En Terracina, un sommelier est mort de l'effondrement d'un toit, « à cause du vent », mais ce n'est pas le vent qui conçoit mal une structure, chère Nadia. O suis-je tort? À Milan, une femme a été submergée par un arbre abattu pendant la « bombe à eau ». J'ai entendu dire que c'était la pluie qui l'a tuée. Mais peut-être que cet arbre était instable et abandonné pour lui-même, avec les racines maintenant sèches. Le méga-cartellonesegna sur la tour Hadid s'est vendu, et ici l'accusation commence: « Fauteur des températures élevées » et surchauffe mondiale, une accusation lancée par Laura Boldrini à la télévision en direct, tandis que les pompiers spécifient que rien de cela n'a de sens, mais, vraisemblablement, il s'agit de défaillances structurelles et de tirages défectueux.

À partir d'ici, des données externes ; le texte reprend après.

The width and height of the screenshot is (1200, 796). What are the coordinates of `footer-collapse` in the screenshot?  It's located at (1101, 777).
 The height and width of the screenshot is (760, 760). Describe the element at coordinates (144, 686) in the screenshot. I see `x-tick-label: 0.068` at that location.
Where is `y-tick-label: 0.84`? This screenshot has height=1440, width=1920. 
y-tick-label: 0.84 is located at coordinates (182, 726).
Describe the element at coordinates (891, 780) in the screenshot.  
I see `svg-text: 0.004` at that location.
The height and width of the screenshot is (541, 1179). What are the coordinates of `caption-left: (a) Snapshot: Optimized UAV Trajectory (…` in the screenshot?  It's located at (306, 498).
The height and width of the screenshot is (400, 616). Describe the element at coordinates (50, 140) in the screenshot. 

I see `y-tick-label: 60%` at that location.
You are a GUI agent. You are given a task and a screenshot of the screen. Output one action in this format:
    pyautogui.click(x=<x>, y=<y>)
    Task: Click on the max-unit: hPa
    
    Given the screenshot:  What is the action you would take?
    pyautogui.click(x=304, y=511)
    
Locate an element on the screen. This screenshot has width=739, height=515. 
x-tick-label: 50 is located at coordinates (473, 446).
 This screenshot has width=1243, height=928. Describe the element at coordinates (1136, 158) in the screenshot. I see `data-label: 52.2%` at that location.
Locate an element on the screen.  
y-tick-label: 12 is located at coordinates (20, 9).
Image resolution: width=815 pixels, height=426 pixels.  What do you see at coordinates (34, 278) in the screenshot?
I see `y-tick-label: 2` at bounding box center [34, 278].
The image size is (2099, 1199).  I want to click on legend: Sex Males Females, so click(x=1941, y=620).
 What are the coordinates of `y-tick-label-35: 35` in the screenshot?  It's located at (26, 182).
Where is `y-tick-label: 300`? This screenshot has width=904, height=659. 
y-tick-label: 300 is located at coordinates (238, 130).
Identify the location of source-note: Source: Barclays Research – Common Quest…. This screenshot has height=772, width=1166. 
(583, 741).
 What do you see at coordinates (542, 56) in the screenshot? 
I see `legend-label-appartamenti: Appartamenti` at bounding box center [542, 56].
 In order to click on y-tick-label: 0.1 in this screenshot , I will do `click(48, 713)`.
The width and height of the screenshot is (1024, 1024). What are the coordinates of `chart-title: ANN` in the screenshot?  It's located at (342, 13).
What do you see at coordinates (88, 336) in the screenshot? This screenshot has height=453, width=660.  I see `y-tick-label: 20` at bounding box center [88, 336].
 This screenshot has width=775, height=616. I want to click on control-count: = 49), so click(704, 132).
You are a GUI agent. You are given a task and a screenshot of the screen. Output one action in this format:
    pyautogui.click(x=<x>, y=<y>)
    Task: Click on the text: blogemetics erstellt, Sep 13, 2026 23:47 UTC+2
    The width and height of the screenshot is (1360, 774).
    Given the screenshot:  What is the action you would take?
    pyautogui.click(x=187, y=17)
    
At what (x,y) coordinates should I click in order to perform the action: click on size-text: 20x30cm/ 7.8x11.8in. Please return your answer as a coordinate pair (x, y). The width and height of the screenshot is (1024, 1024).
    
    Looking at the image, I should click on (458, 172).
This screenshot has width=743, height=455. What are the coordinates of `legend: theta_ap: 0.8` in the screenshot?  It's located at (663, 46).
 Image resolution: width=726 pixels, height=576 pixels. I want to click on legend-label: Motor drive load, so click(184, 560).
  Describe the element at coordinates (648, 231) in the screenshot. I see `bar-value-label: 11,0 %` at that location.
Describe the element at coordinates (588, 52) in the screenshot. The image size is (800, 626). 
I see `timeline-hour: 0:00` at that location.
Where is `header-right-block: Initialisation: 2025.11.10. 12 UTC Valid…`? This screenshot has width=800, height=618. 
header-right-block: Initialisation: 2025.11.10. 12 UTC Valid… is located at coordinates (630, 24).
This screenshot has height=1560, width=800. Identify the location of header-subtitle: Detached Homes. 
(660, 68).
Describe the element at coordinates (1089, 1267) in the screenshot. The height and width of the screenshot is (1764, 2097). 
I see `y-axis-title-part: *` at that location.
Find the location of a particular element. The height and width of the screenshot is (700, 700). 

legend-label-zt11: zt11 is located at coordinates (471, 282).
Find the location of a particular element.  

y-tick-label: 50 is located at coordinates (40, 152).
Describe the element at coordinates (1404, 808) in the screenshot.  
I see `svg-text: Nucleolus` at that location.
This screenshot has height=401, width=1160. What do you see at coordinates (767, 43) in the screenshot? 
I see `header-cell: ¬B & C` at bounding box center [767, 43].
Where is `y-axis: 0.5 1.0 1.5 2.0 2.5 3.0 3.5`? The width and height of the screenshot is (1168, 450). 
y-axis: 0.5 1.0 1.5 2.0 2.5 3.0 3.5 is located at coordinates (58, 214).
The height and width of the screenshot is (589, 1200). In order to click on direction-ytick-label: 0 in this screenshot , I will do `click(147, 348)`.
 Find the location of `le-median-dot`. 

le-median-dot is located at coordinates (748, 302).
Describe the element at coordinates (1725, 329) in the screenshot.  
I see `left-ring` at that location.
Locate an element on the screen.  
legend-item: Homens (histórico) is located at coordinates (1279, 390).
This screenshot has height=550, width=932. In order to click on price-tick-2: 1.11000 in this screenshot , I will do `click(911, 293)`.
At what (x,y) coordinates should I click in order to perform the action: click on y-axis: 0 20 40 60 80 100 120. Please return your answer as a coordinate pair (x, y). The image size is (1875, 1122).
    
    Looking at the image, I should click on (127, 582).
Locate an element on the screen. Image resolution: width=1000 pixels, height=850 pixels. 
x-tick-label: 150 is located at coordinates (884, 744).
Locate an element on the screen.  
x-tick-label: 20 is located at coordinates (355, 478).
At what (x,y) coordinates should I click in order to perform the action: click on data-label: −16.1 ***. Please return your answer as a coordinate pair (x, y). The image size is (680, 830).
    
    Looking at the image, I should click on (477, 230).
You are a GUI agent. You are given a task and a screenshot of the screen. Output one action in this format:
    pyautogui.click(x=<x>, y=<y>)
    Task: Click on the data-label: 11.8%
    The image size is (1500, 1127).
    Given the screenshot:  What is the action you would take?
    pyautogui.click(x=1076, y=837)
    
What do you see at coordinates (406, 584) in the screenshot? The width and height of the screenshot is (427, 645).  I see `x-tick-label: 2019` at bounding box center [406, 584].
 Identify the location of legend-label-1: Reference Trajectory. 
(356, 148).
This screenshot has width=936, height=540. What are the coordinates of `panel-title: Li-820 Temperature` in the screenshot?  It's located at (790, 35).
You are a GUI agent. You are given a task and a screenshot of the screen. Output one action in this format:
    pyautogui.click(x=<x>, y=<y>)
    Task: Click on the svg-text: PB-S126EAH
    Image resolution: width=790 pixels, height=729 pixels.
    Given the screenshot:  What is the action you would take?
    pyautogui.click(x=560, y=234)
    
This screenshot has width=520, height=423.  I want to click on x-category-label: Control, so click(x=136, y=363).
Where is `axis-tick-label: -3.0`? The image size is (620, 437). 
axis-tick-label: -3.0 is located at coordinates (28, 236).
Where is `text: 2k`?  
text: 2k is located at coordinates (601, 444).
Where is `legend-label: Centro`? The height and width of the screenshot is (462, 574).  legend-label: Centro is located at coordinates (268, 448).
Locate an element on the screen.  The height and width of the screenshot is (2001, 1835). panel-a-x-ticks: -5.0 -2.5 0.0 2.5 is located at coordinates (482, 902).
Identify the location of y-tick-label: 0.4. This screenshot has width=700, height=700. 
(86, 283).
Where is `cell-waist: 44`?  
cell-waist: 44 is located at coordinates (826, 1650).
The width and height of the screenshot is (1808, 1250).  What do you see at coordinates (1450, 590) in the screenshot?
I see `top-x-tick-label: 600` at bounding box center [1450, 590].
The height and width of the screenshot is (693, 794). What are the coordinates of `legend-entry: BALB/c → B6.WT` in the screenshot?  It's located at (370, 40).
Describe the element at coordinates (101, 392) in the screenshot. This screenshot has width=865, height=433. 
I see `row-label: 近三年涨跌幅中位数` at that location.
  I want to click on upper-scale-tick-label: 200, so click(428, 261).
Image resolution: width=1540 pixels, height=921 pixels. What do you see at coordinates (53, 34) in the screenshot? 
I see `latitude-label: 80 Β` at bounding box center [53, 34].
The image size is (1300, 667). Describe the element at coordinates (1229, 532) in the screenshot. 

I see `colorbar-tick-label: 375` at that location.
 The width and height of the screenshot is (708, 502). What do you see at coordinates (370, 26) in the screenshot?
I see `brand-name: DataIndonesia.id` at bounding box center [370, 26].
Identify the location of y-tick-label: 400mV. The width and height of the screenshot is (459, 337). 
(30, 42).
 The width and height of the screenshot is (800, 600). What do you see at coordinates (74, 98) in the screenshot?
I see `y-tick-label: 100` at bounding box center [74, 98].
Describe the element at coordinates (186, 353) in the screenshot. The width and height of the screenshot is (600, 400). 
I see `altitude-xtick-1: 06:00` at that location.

Le résultat? Un horaire obsessionnel dans lequel chaque ruine devient «l'effet du climat», jusqu'à ce que notre inertie légitime, nous faisant nous sentir impuissants. Cependant, nous planifions les infrastructures. Nous construisons les toits. Nous nettoyons les trous d'homme, c'est-à-dire que nous ne les nettoyons plus. Et si quelque chose s'effondre, évidemment, quelqu'un n'a pas fait son travail, c'est son devoir.

L'Italie inonde? La faute de la pluie, pas des trous d'homme indisciplinés et obstrués. Les travailleurs meurent-ils soudainement pour des vagues de chaleur? La faute du chauffage, pas des heures passées au soleil sans protection. C'est la forme la plus pratique, la plus douce et mortelle de résonnabilité collective. Vous n'avez pas besoin de science pour le dire, le bon sens est suffisant. Lorsque l'écologisme se transforme en théologie, tout doute est blasphématoire et que chaque critique devient déni. Je serai également accusé d'être dédié pour cet appel à la lucidité.

Mieux comme ceci: donc nous n'enquêtons pas, ne commençons pas les processus, nous ne recherchons pas des solutions pratiques, les choses ne sont pas réparées, car tant, si les morts s'enfuient, le bouc émissaire parfait sera prêt. Mais c'est de la violence contre nous. Un rideau de fumée qui paralyse la capacité de réagir, d'assumer la responsabilité, de maintenir la parole, de réaliser, de prêter attention à la sécurité et aux soins du territoire et des affaires publiques. L'idéologie écologique est obstinée, comme une religion. Mais ce n'est pas la foi, elle est faite. Et il est temps de nous élever.

Cette farce climatique a un effet encore plus grave, que j'ai mentionné ci-dessus: méritant ceux qui administrent. Si c'est toujours la faute de l'époque, quel est l'intérêt d'exiger l'entretien des toits, l'élagage des arbres ou le nettoyage des échappements? Si les catastrophes sont le travail du climat, un gestionnaire précis ne sera jamais identifié. L'apport de culpabilité sera attribué de manière abstraite à l'humanité, mais personne ne sera appelé à répondre.

En bref, les théories climatiques légitiment la négligence, encouragent l'abandon du territoire, rendent tout contrôle inutile et vide la prévention. Ainsi, les dommages se multiplient, l'insécurité augmente et l'augmentation des morts. Et pas pour « faute du climat », il est clair. Responsables sont les administrateurs, les fabricants, les mainteneurs, etc.

À force de se laver les mains avec l'écologie du salon, les fondements de ce que nous avons construit sont tournés.

Le vent tombe en panne ce qui est déjà pourri. La pluie submerge ce qui n'a pas été protégé. Les tragédies ne sont pas des événements atmosphériques: ils sont le récit qui nous est présenté par notre paresse, par notre négligence, par notre hypocrisie.